L’ambassade d’Egypte à Damas n’a, en effet, été jamais fermée, bien que l’ambassadeur ait été rappelé en 2011. Un chargé d’affaires est resté en poste, assurant la continuité de la représentation diplomatique, même sous le nouveau régime. Il a participé aux réunions organisées par le ministère syrien des Affaires étrangères, au même titre que les autres missions diplomatiques. « En pratique, les liens n’ont jamais été totalement rompus », souligne une source informée parlant sous couvert de l’anonymat.
Malgré les tentatives de HTS de se présenter comme une autorité politique légitime, l’Egypte demeure sceptique vu l’idéologie et l’histoire du groupe fondamentalement incompatibles avec sa propre stabilité.
Le « Wait and See » du Caire
Des rapports indiquent déjà que certains « terroristes » se sont vu accorder la citoyenneté syrienne, ce qui a accru les inquiétudes égyptiennes.
C’est l’une des raisons qui ont poussé l’Egypte à durcir les conditions d’entrée pour les ressortissants syriens, à l’exception de ceux détenant des permis de séjour temporaires non destinés au tourisme. « Nous devons nous assurer que les procédures d’émission de permis, de passeports et d’autres documents officiels sont rigoureusement contrôlées, afin d’empêcher l’entrée d’individus suspects sur le territoire égyptien », a déclaré une source informée. « Nous avons aussi constaté des interactions entre HTS et des individus classés ici comme membres d’organisations terroristes ».
Vu d’Egypte, le modèle de gouvernance de HTS pourrait encourager des groupes similaires ou au moins raviver les activités des Frères musulmans. « Après la chute du régime, l’Egypte s’est inquiétée de la possibilité que la Syrie devienne un terrain fertile pour des groupes terroristes qui pourraient relancer leurs activités sur le sol égyptien », observe Ahmed Megahed Al-Zayaat, expert en sécurité régionale. Zayaat estime que la présence d’un nombre significatif de Non-Syriens au sein de l’administration actuelle suscite également des inquiétudes. « La question se pose de savoir si ces factions resteront en Syrie ou chercheront à exporter leur modèle dans d’autres pays », souligne-t-il.

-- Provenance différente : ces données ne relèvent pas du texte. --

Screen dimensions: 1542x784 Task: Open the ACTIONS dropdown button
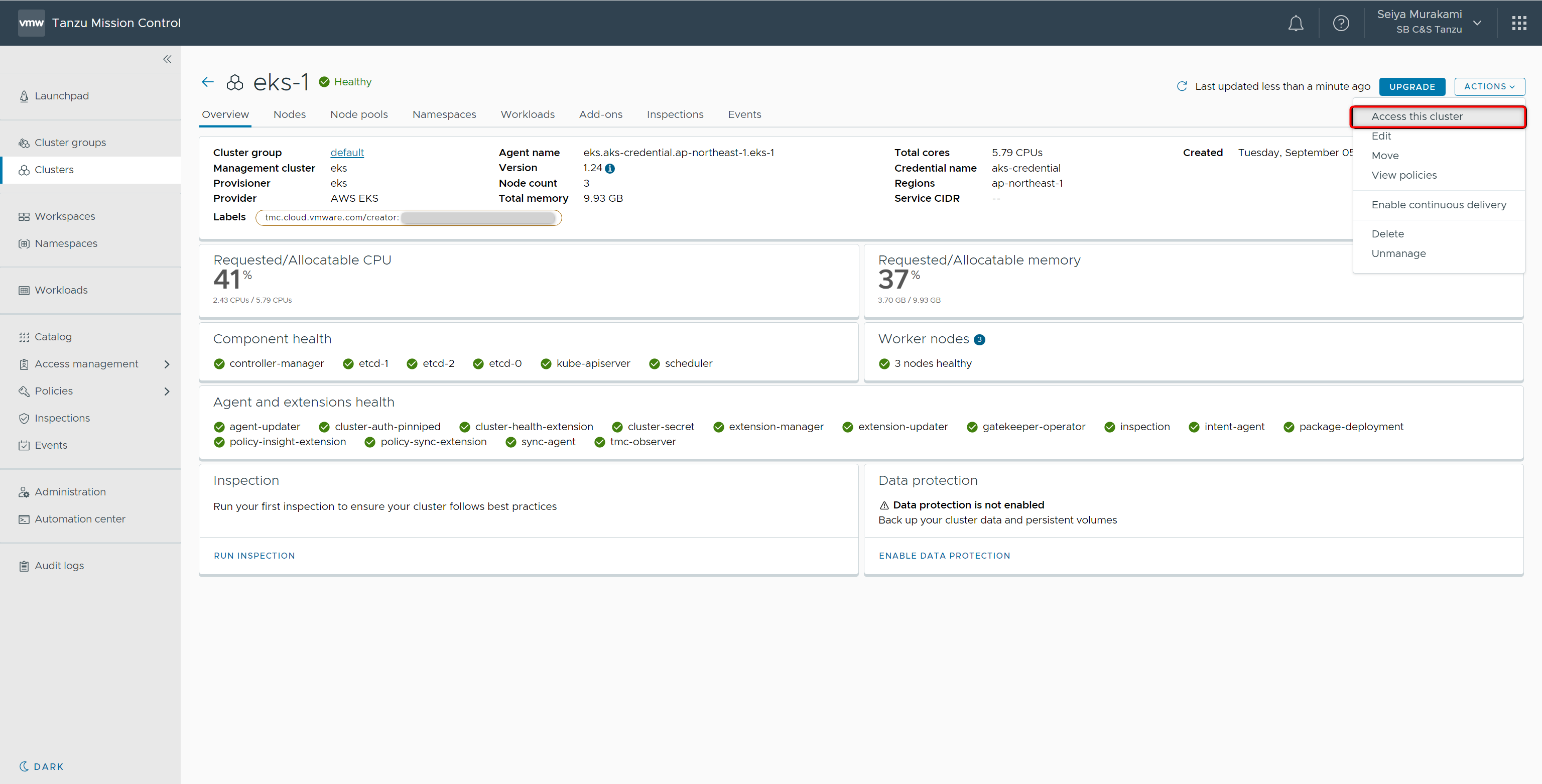[1489, 87]
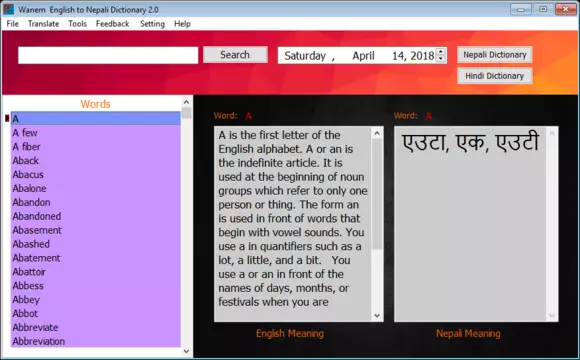Click the search text input field
This screenshot has width=580, height=360.
pyautogui.click(x=108, y=55)
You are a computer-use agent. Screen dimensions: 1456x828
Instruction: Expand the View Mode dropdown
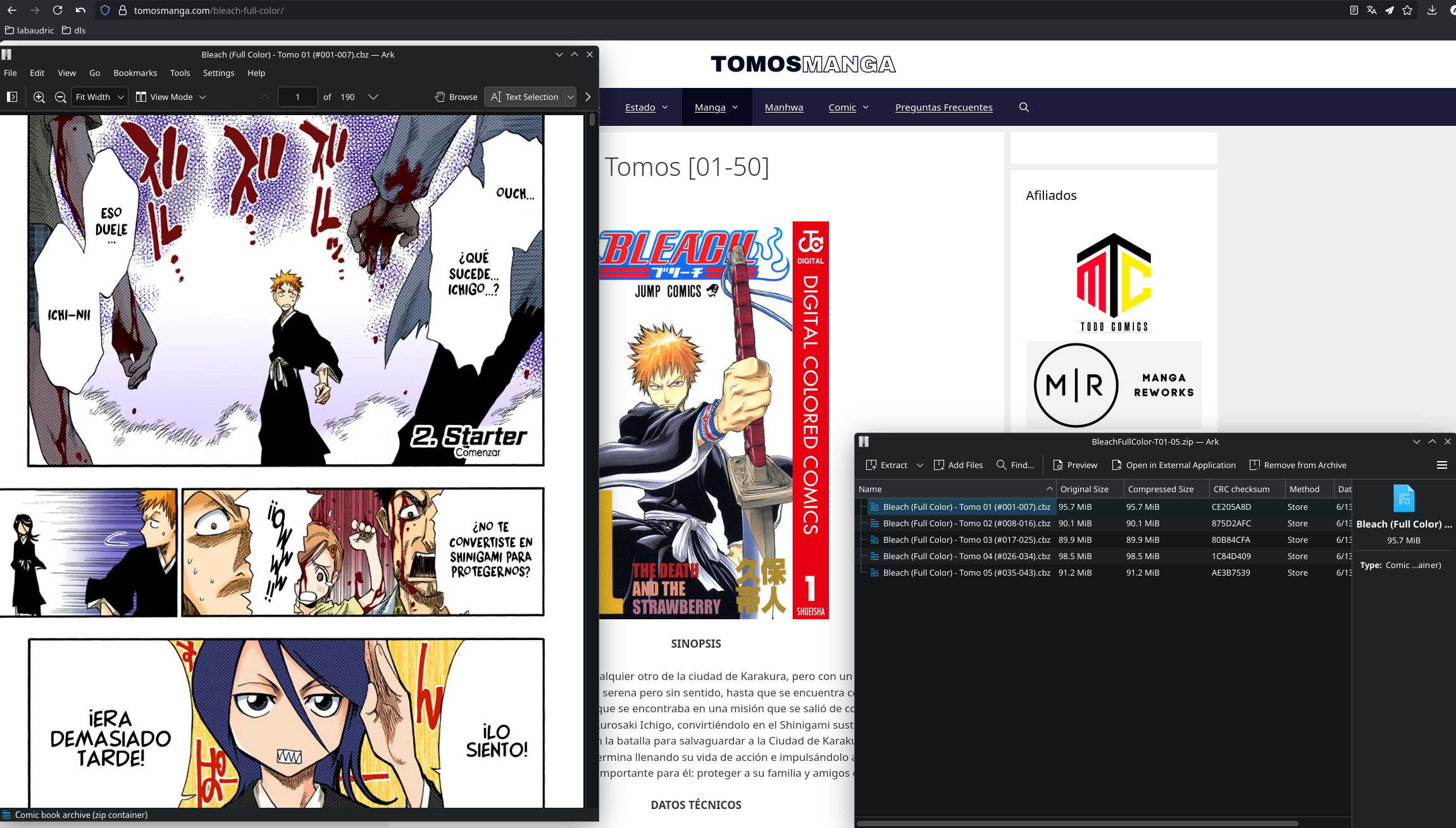tap(171, 97)
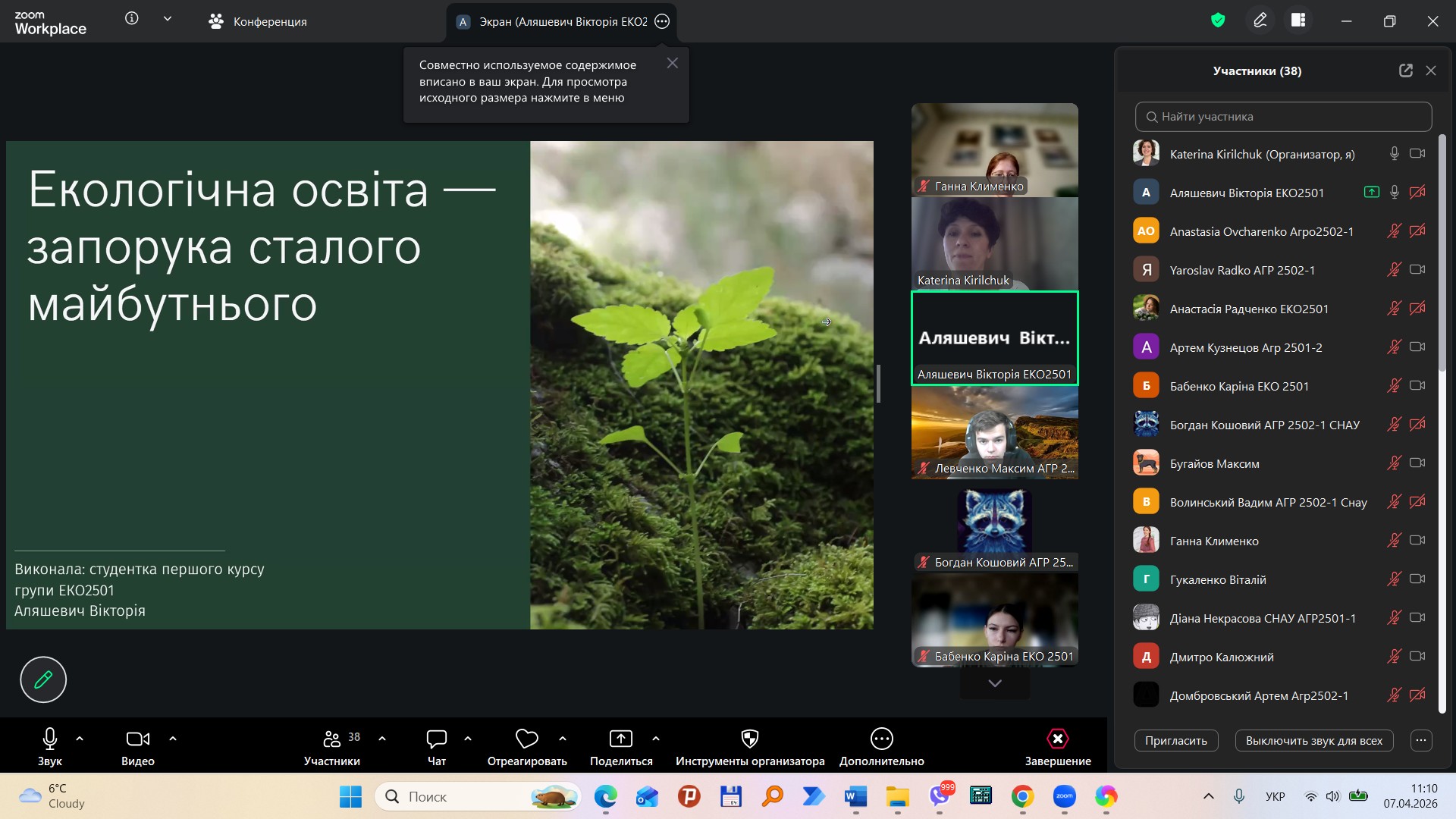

« L’Egypte s’inquiète de la possibilité de la réinstallation de groupes terroristes dans d’autres régions, telles que la Libye ou le Soudan, le long de ses frontières. En outre, il y a une appréhension concernant la possibilité de soutenir les Frères musulmans en Egypte ou de réorganiser le groupe en Syrie ou dans les pays voisins, en particulier avec les rapports de terroristes se voyant accorder la citoyenneté syrienne », explique une autre source.
La position du Caire consiste à observer avec prudence la nouvelle administration, en attendant de voir si le régime change son idéologie sous la pression internationale ou tente d’améliorer son image pour obtenir le soutien international. « Plus nous attendons, nous aurons une meilleure compréhension de leurs plans, de leurs idées et de leurs actions », a ajouté l’une des sources.
« Nous devons attendre de voir le vrai visage de l’administration syrienne dans les mois à venir. Va-t-elle changer ses politiques pour coexister, puisque Ahmed Al-Chareh est passé du statut de terroriste à un homme d’Etat, ou va-t-elle continuer à parrainer des organisations terroristes ? », a ajouté Zayaat.
Néanmoins, un canal officiel a été ouvert à haut niveau à la suite de l’appel téléphonique entre les deux ministres des Affaires étrangères. « Le début d’une communication renouvelée », déclare une source, soulignant la déclaration du ministère égyptien qui comprenait « une confirmation de la poursuite des consultations dans la phase à venir ».
« Cela ne signifie pas cependant que nous nous précipitons ou que nous nous dirigeons hâtivement vers une ouverture complète. Nous suivons toujours de près certaines questions qui suscitent des inquiétudes ». Pour l’instant, aucune visite de responsables égyptiens n’est encore prevue.